What to do: Among the lines below, a stretch begins at the one with "You are a computer-use" and ends at the one with "Toggle the select-all". Repeat that stretch exactly, ends included.

Data:

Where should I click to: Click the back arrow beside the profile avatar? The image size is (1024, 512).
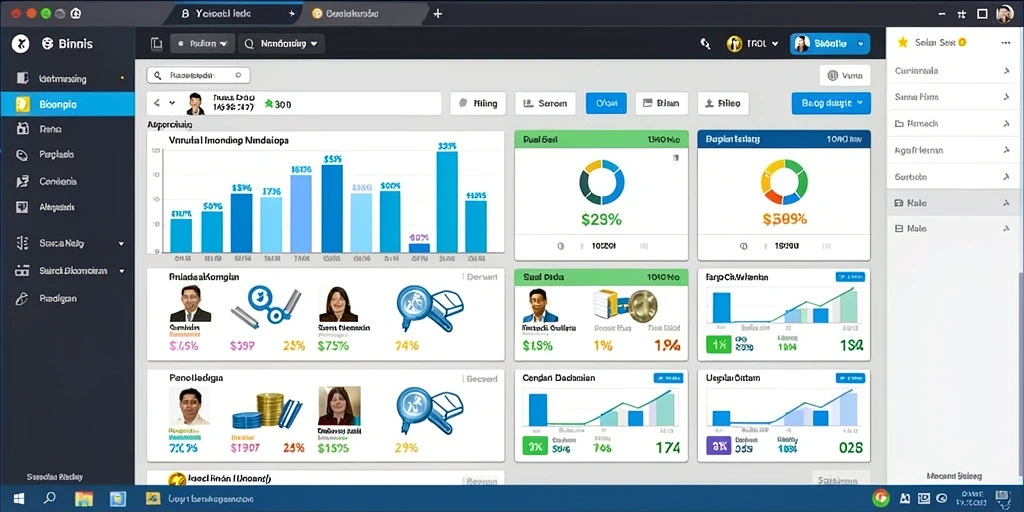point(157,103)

* * *

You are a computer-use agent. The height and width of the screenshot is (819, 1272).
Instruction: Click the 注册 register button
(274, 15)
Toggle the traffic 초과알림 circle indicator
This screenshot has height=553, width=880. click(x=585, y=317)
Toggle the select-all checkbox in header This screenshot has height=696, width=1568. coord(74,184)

Answer space:
You are a computer-use agent. The height and width of the screenshot is (819, 1272).
Instruction: Click the 注册 register button
(274, 15)
Toggle the traffic 초과알림 circle indicator
This screenshot has height=553, width=880. click(x=585, y=317)
Toggle the select-all checkbox in header This screenshot has height=696, width=1568. coord(74,184)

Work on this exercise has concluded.